Twenge and colleagues W. Keith Campbell and Nathan Carter, both of the University of Georgia, found that as income inequality and poverty rose, public trust declined, indicating that socioeconomic factors may play an important role in driving this downward trend in public trust:

“With the rich getting richer and the poor getting poorer, people trust each other less,” says Twenge. “There’s a growing perception that other people are cheating or taking advantage to get ahead, as evidenced, for example, by the ideas around ‘the 1%’ in the Occupy protests.”

Twenge and colleagues were interested in understanding how cultural change over the last 40 years has affected social capital — the cooperative relationships that are critical for maintaining a democratic society – in which public trust plays an important role.

To examine trust over time, the researchers looked at data from two large, nationally representative surveys of people in the US: the General Social Survey of adults (1972-2012) and the Monitoring the Future survey of 12th graders (1976-2012). Together, the surveys included data from nearly 140,000 participants. Both surveys included questions designed to measure trust in other people and questions intended to gauge confidence in large institutions.

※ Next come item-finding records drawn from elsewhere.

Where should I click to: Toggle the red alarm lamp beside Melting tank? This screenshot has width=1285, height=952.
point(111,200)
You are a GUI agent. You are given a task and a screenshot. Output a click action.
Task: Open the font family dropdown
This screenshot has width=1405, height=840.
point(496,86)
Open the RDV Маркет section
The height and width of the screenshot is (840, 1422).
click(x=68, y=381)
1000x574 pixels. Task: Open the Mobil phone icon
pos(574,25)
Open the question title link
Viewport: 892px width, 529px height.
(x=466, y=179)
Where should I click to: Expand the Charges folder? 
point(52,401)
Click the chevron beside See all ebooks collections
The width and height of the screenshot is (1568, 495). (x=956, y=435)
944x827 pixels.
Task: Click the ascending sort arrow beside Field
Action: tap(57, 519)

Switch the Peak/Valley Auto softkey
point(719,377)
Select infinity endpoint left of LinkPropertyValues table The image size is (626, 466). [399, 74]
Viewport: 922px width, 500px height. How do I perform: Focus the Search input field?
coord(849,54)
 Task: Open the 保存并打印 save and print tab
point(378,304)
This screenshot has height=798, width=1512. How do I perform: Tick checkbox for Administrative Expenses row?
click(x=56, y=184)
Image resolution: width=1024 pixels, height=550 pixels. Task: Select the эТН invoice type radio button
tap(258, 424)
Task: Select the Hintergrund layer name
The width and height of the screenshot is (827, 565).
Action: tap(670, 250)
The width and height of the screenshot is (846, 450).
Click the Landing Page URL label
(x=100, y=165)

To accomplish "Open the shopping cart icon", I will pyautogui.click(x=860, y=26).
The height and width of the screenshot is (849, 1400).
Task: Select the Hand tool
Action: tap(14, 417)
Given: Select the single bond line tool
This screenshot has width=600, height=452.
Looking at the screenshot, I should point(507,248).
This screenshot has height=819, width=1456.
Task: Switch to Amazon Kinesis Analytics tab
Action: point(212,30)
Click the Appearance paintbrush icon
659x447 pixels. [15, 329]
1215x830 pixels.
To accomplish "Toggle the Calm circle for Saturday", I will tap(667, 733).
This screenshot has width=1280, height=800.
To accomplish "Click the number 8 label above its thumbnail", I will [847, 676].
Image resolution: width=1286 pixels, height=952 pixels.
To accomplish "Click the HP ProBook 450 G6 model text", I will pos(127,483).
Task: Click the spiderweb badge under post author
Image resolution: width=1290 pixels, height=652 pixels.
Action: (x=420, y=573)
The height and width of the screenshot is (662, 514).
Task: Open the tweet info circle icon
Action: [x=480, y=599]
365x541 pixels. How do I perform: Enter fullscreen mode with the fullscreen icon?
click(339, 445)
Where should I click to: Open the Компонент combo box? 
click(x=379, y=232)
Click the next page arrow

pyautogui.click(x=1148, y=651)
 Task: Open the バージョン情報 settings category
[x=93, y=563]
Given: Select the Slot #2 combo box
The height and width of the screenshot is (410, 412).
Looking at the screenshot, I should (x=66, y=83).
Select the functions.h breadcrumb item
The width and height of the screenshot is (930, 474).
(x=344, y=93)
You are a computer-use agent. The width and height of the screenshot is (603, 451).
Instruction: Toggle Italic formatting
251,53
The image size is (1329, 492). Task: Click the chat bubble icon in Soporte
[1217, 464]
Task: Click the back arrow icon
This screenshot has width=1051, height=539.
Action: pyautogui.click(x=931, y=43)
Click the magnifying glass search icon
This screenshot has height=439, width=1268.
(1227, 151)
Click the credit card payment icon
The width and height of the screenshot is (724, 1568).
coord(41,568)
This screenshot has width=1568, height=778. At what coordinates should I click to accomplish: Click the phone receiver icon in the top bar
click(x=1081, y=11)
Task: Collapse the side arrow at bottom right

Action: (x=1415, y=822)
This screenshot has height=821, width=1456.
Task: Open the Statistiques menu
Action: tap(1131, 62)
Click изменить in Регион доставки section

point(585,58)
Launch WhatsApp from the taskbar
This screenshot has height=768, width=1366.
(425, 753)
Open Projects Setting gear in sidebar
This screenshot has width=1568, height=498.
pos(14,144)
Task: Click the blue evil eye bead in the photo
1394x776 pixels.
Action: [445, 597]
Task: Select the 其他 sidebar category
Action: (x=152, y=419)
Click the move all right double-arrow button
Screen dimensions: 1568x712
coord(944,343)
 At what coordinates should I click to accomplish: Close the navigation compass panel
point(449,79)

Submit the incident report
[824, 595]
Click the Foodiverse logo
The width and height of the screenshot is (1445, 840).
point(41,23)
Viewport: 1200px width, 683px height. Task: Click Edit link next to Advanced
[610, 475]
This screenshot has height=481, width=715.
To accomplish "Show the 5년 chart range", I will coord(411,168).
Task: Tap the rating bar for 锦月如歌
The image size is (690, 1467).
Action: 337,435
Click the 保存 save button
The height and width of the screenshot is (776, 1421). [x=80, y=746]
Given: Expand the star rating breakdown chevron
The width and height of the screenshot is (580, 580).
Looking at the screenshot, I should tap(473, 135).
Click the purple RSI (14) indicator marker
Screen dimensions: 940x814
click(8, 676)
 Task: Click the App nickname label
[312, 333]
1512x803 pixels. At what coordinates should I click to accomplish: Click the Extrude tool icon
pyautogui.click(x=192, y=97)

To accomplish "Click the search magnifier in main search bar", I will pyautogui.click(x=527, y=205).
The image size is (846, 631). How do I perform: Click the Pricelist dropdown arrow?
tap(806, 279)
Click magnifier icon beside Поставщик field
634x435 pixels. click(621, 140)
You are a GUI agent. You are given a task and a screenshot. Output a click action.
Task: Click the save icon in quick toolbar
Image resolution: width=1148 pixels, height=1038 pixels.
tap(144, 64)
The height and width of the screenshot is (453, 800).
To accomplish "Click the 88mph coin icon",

The data showed, for example, that while 46% of adult Americans agreed that “most people can be trusted” in 1972-1974, only 33% agreed in 2010-2012. And this finding was mirrored by data from 12th graders – while 32% agreed that “most people can be trusted” in 1976-1978, only 18% did so in 2010-2012.

Confidence in institutions rose and fell in waves, with respondents in both surveys reporting high confidence in institutions in the late 1980s and again in the early 2000s, with confidence then declining to reach its lowest point in the early 2010s.

This decline in confidence applied across various institutions, including the press/news media, medicine, corporations, universities, and Congress. The notable exception was confidence in the military, which increased in both surveys.

After accounting for the year the survey data were collected, the researchers found that institutional confidence seemed to track rising rates of income inequality and poverty.

Clearly, adhering to an Honor Code in the university is pushing back against a trend of growing inequality and declining trust in the larger society.